# EXERCISE DETAILS
List each line of the entries below that contains the word "should", matching case exactly.

# LISTED RECORDS
* * * * *

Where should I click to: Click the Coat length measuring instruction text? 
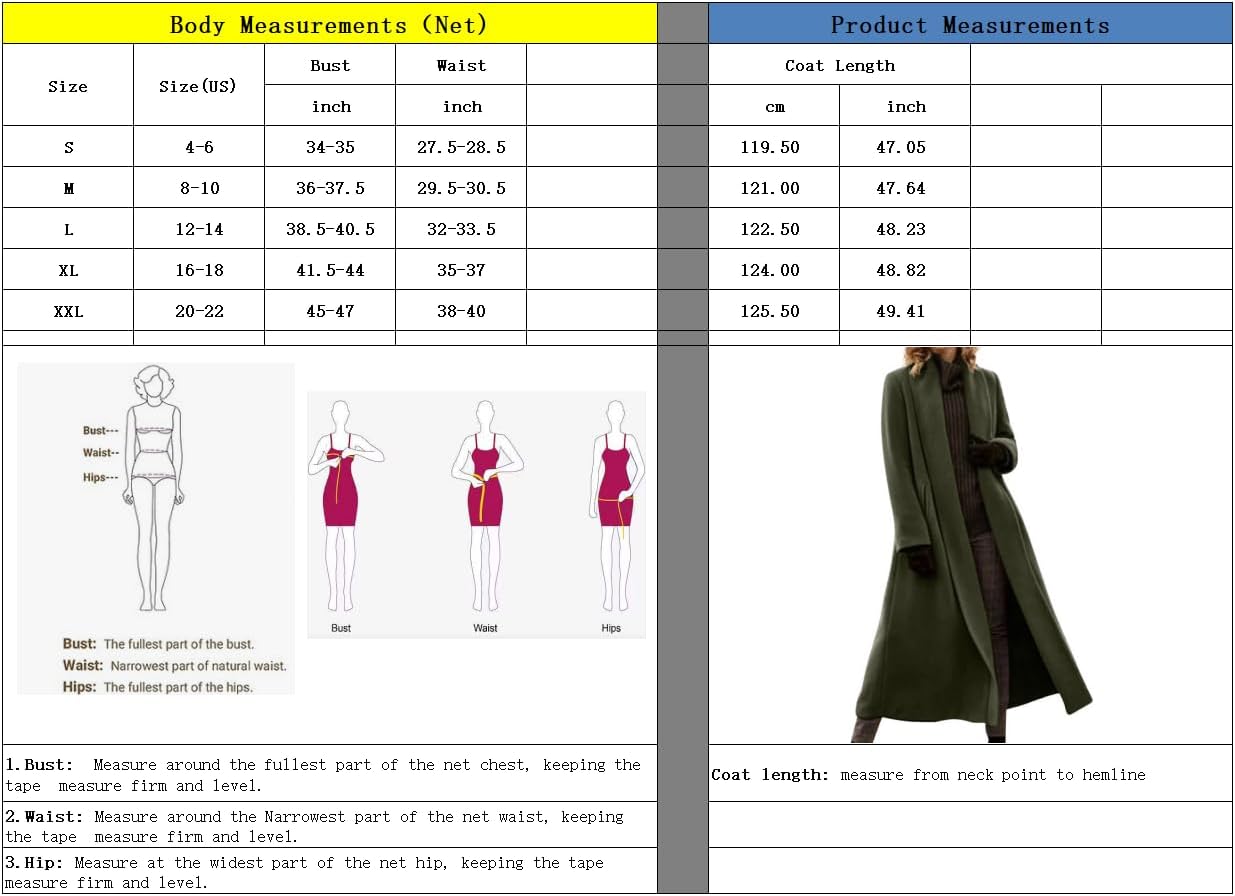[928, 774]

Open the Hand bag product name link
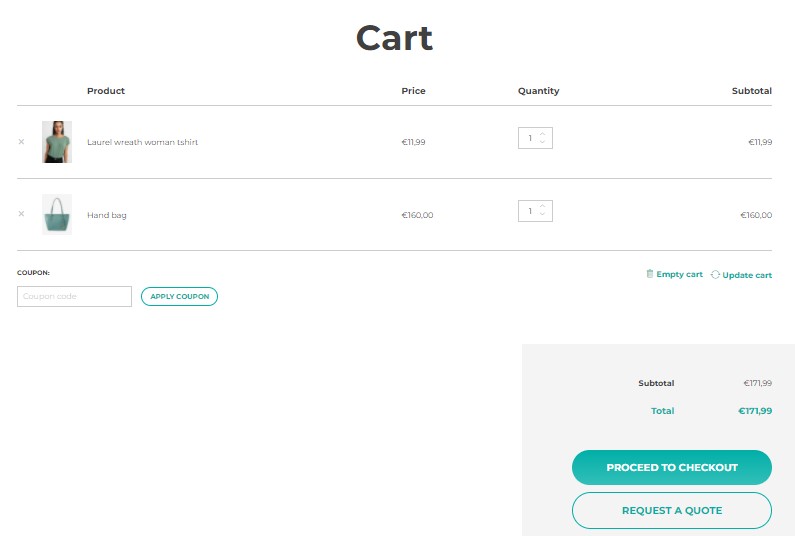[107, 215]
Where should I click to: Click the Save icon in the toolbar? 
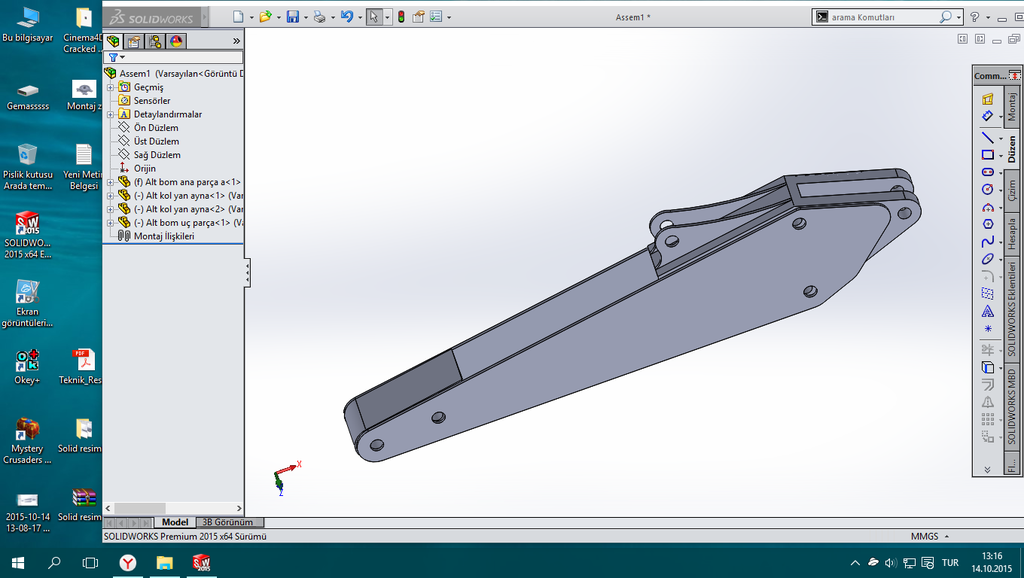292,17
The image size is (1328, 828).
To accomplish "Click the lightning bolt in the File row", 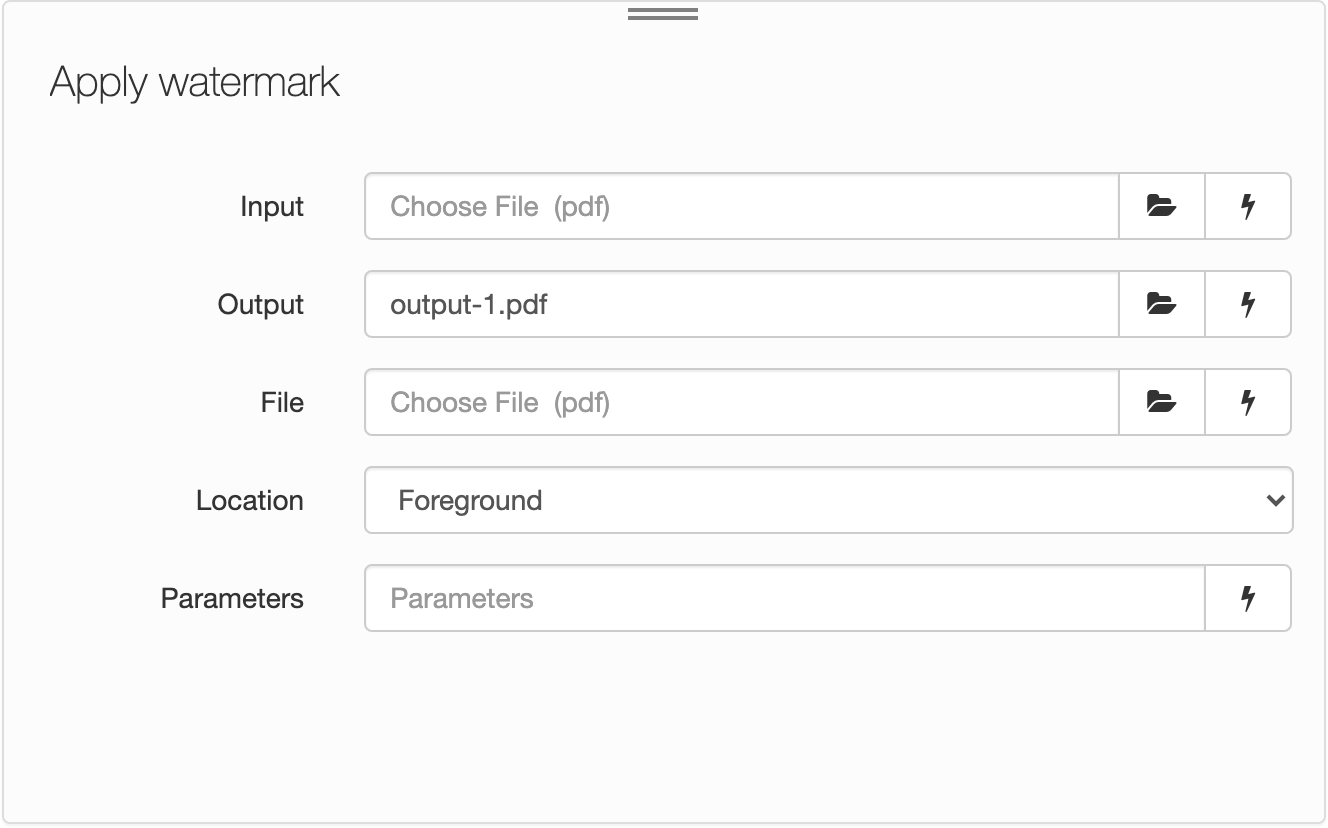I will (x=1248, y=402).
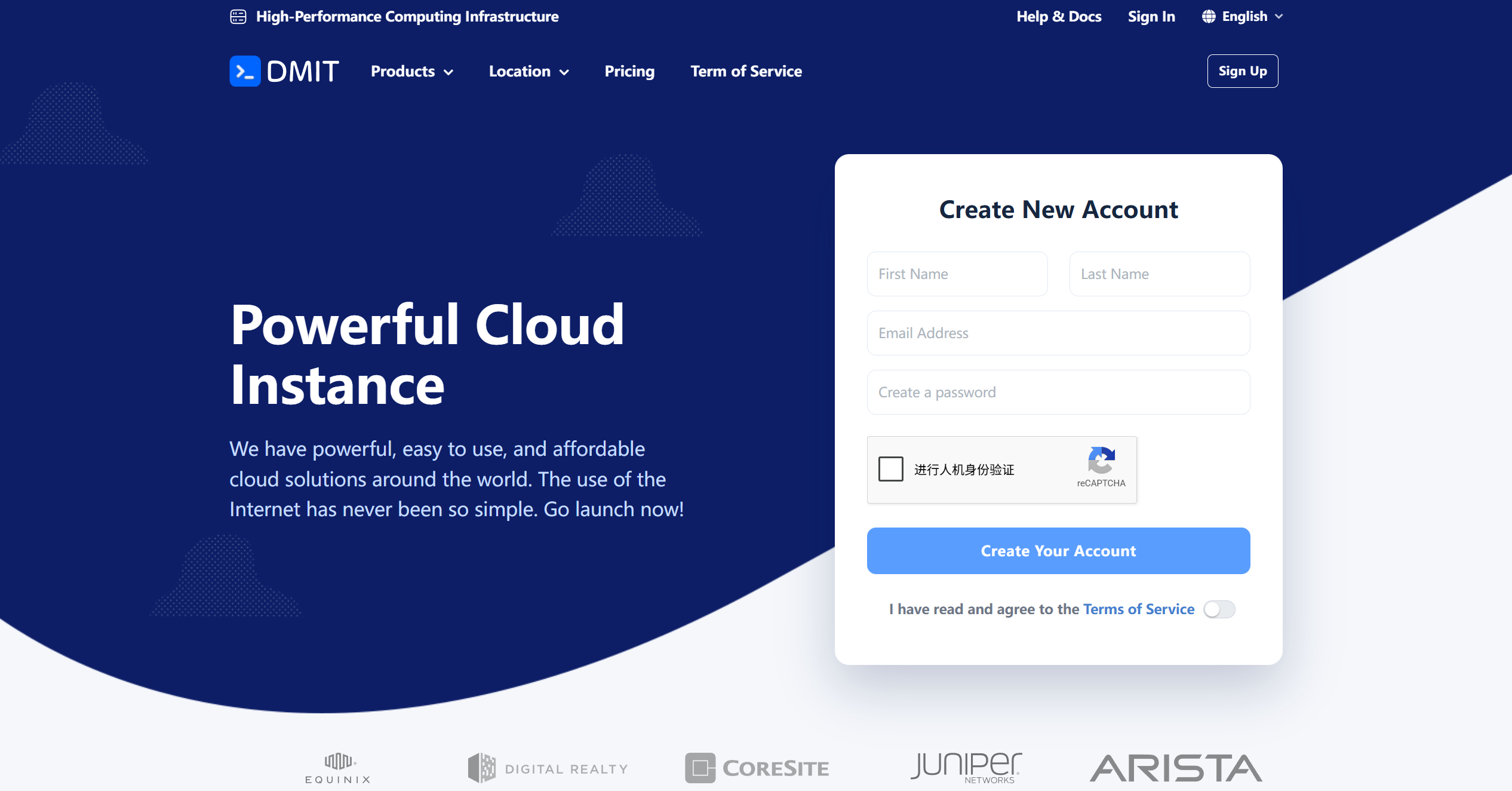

* * * * *

# ANSWER
Where should I click to: Click the Coat length measuring instruction text? 
Where should I click to: Click the Save icon in the toolbar? 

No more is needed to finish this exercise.